◆ Actions to take ◆
[A] In the tsegen forum thread below, what Stata limit was the new version of tsegen built to overcome?
[B] Retype a passage from the tsegen forum thread below, starting at the words "That's a difficult" and ending after the words "movingaverage = rowtotal(L(1/10).ret, 6)".
[C] Pick up the tsegen forum thread below where it stops and write what comes next.

[START OF Text segment]

No announcement yet.
  • Filter
  • Time
  • Show
Clear All
new posts

  • New version of tsegen on SSC

    Thanks to Kit Baum, a new version of tsegen (with Nick Cox) is now available on SSC.

    tsegen is useful for computing descriptive statistics over a rolling window of time using egen row functions. By using a set of time-series variables, tsegen can compute the statistic directly and is orders of magnitude faster than other approaches that require looping over subsets of observations.

    The new version is designed to overcome Stata's limit of 100 unique time-series operators in a command. We became aware of the limit in a recent post by Jean-Marie Meier. See the following post for an example of a rolling average over a window of 1460 days (4 years).

    To update to the new version, type in Stata's command window
    ssc install tsegen, replace

  • #2
    Hi! I have an unbalanced panel. I would like a variable that adds up the last ten years of another variable, by group (though many groups won't have all ten years). Zeros are fine for the missing years. Is there some way to use tsegen for this? Also, is there a way to do this for a whole bunch of consecutive variables at the same time? Thanks!


    • #3
      Is there some way to use tsegen for this?
      Assuming you have annual data (perhaps with gaps) it's
      xtset group year
      tsegen ten_year_total = rowtotal(L(0/9).variable)
      just as it says in the help file.

      You cannot do this for more than one variable at a time, but you can put it in a loop

      foreach v of varlist whatever {
          tsegen `v'_10_yr_total = rowtotal(L(0/9).`v')

      1. Replace whatever by the appropriate combination of variable names and wildcard to cover the variables you want.

      2. The above code will automatically treat missing values as zero.

      3. Also, this code assumes "last ten years" means the current year and the 9 preceding ones. If you mean the ten preceding years, just change L(0/9) to L(1/10) throughout.


      • #4
        Clyde, you are my hero. I have been pulling my hair out over this for two weeks. I had tried two different loop functions, but the dataset is so big that it just ran forever (in fact my work computer is still running it, on its third day). The tsegen formula you gave me above did it almost instantly. You have no idea how grateful I am. -Melissa


        • #5
          I note that the help for tsegen doesn't spell out that it can be repeated in a loop when the same calculation is to be applied to several variables.

          That's a difficult call; many help files could be extended to document how a program could be used in conjunction with others.


          • #6
            Dear all,

            I am trying to use the function as suggested above but am unfortunately running into the following errors. I want to calculate the moving average for a given month, as the average of the 12 previous months (assuming there are at least 6 non-missing values)

            . xtset cusip
            varlist: cusip: string variable not allowed

            . tsegen movingaverage = rowtotal(L(1/10).ret, 6)
            time variable not set

            Would anyone have an idea how to fix this? Have been stuck on this for a while, so would be very grateful for any help!

            Many thanks and best regards,


            • #7
              I should clarify that I want to do this for each cusip, which is an company identifier.

              And of course, my code should be the following: tsegen movingaverage = rowtotal(L(1/12).ret, 6) (with a 12 and not a 10)


              • #8
                Your problem has noting to do with -tsegen- itself. The data must be properly -xtset- or -tsset- before -tsegen- will work with it, as it tells you. You attempted to -xtset cusip-, but it failed because cusip is a string variable. You have to have a numeric variable to use as the group identifier for -xtset-. Also, to use -tsegen-, you must designate a time variable in your -xtset- command so that Stata knows which observations are the lags of any given observation.

[END OF Text segment]
[START OF Available data]

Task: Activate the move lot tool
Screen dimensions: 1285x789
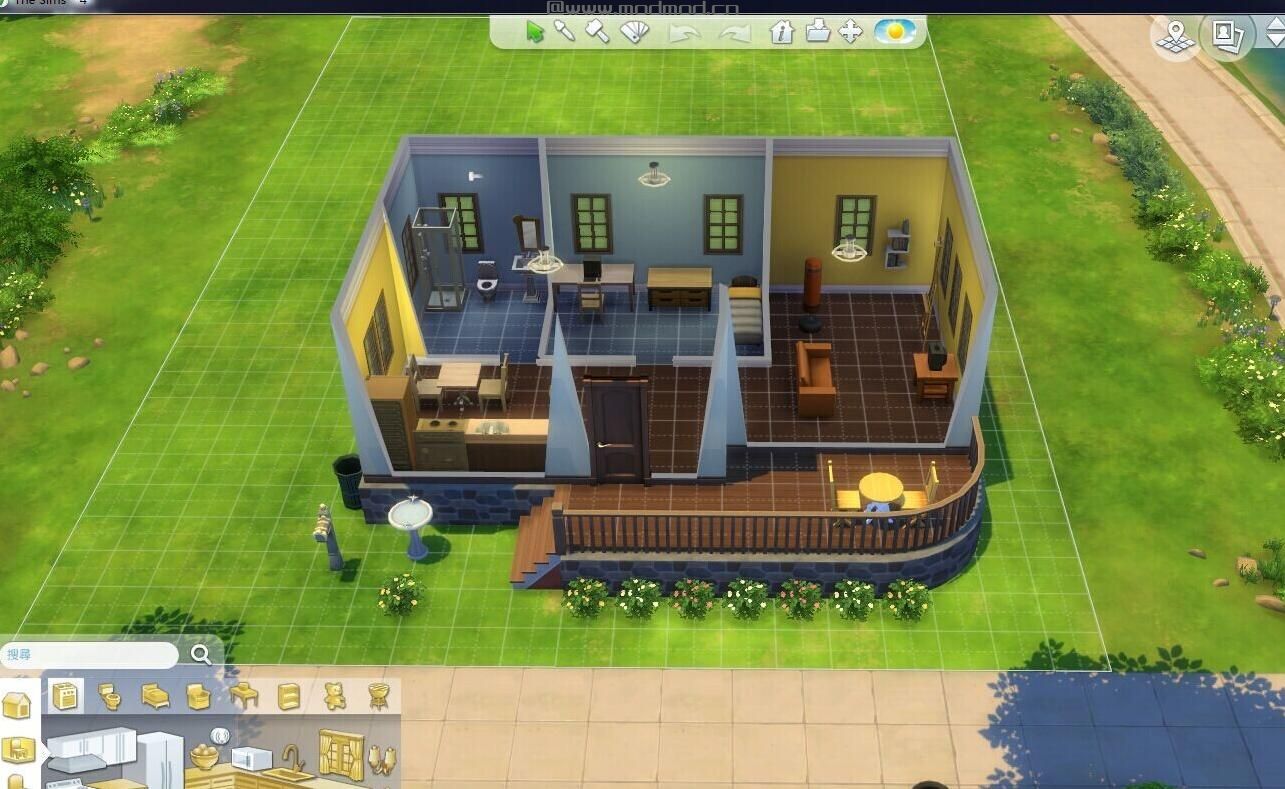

[END OF Available data]

◆ Answers for the exercise ◆
[A] Stata's limit of 100 unique time-series operators in a command.

[B]
That's a difficult call; many help files could be extended to document how a program could be used in conjunction with others.


          • #6
            Dear all,

            I am trying to use the function as suggested above but am unfortunately running into the following errors. I want to calculate the moving average for a given month, as the average of the 12 previous months (assuming there are at least 6 non-missing values)

            . xtset cusip
            varlist: cusip: string variable not allowed

            . tsegen movingaverage = rowtotal(L(1/10).ret, 6)

[C]
                I suggest you create a numeric counterpart to cusip:

                egen n_cusip = group(cusip)
                xtset n_cusip time_var // SUBSTITUTE YOUR TIME VARIABLE FOR time_var
                Now you should be able to use -tsegen-.

                Turning to your -tsegen- command itself, it does not correspond go what you said you want. You said you want a moving average over 12 preceding months, but your (corrected) command would give you a moving sum over 12preceding months. I think what you want is:

                tsegen movingaverage = rowmean(L1/12).ret, 6)


                • #9
                  Clyde is bang on as usual, but extra advice is possible. It's rarely a good idea to keep straight on if you get an error message. Stata's error messages on occasion are cryptic, as when it can't sort out very confused syntax. But here the error messages are both correctly indicating a real problem. If you are stuck, then you need to go back to the help and then to the manual entries (if the help is not detailed enough).


                  • #10
                    Many thanks for your help Clyde, apologies I just saw your message. Anyways, as Nick says, your code works perfectly for me, so thanks again.

                    @Nick: fully understood and completely agree. I do try to go through the help option, but sometimes I guess I must be looking at the problem in the wrong way. In any case, I am making progress daily with Stata, so hope to soon be able to contribute as well to this forum.


                    • #11
                      Not sure if you guys are going to see this here; but since it's related to tsegen I will post it here. If i don't et any response I will post separately.

                      So with tsegen, I am trying to understand what everything in the brackets means. Let's assume I wanna take moving averages of ret variable
                      1. I guess L stands for Lag and F stands for Forward?

                      2.As far as I understand tsegen MA = rowmean(L(0/3).ret) is equivalent of tsegen MA = rowmean(ret L(1/3).ret) and tsegen MA = rowmean(ret.L(1/3).ret) - I just added a dot between ret and L in the last case-

                      3. Then what does this do? : tsegen MA = rowmean(ret L(0/3).ret) - I guess it counts the present value of ret twice?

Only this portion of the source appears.